Vinícius Baptista é jornalista, especialista em Gestão de Pessoas e Marketing Político, e apaixonado por contar histórias. Ao longo dos anos, tem rodado o Estado para mostrar como que o agro e o cooperativismo tem transformado a vida das pessoas.

Imagine uma escola onde os pais decidem tudo em assembleia. Desde o sistema pedagógico, a contratação dos professores, o valor da mensalidade e o que fazer com os recursos arrecadados. O que parece algo distante da realidade para muitas pessoas, faz parte da essência das cooperativas educacionais. No último fim de semana, uma dessas escolas tirou do papel um sonho antigo, graças a esse modelo cooperativista. A escola Cooperação, de Santa Maria de Jetibá, inaugurou um ginásio poliesportivo novinho. Um investimento de R$ 600 mil que foi planejado, levantado e investido pelos pais dos alunos que formam a cooperativa.
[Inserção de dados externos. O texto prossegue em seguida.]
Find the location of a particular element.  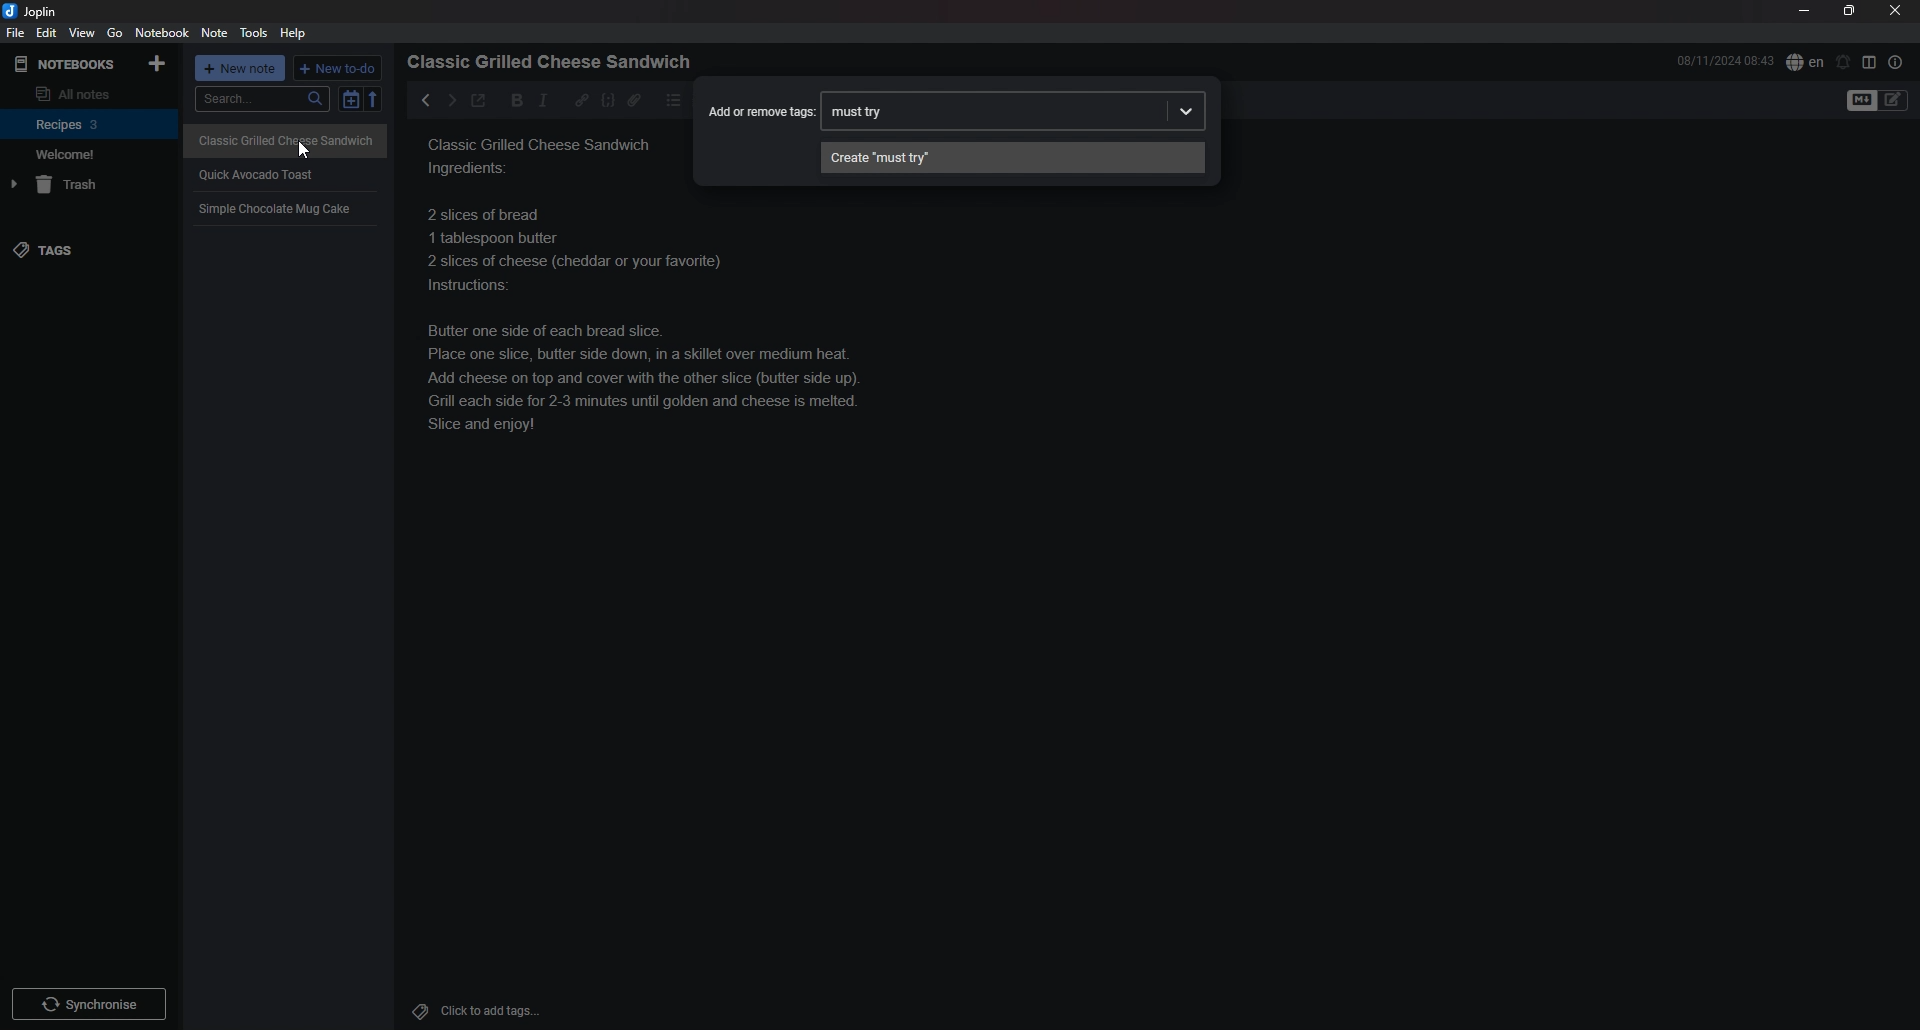

resize is located at coordinates (1849, 11).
O projeto foi idealizado no segundo semestre de 2024, período de transição da instituição para o modelo de cooperativa de pais, afinal, antes os cooperados eram os professores. A obra durou aproximadamente um ano e quatro meses e algumas mudanças de rota foram feitas no caminho. No ano passado, o clima interferiu no andamento dos trabalhos, já que as chuvas causaram deslizamentos de terra na área inicial. O Conselho de Administração da cooperativa, em conjunto com a equipe técnica de engenharia, optou pela construção de muros de arrimo para estabilização do solo, e o projeto acabou sendo ampliado.

Estive lá em Santa Maria para conhecer a escola quando a quadra ainda estava em obra. O diretor da Cooperação, Charles Moura, me explicou que os pais escolheram até a forma de investir os recursos da construção, por meio de um Fundo Rotativo de Investimento.  Instituído em dezembro de 2024, o fundo permitiu que os próprios cooperados aportassem recursos para viabilizar a obra.

Segundo o diretor, o modelo de livre adesão assegurou a execução do projeto sem a necessidade de recorrer a empréstimos bancários com juros de mercado. “O capital investido será devolvido aos cooperados em quatro parcelas anuais, corrigidas pelo IPCA, assegurando a saúde financeira da cooperativa e reforçando o compromisso dos associados com o investimento direto no futuro educacional de seus filhos”, destacou o diretor.

O Espírito Santo possui hoje sete escolas que são cooperativas formadas por pais de alunos. Em colégios que têm o cooperativismo até no nome, os alunos aprendem desde cedo a importância da comunidade estar unida em torno de um mesmo objetivo.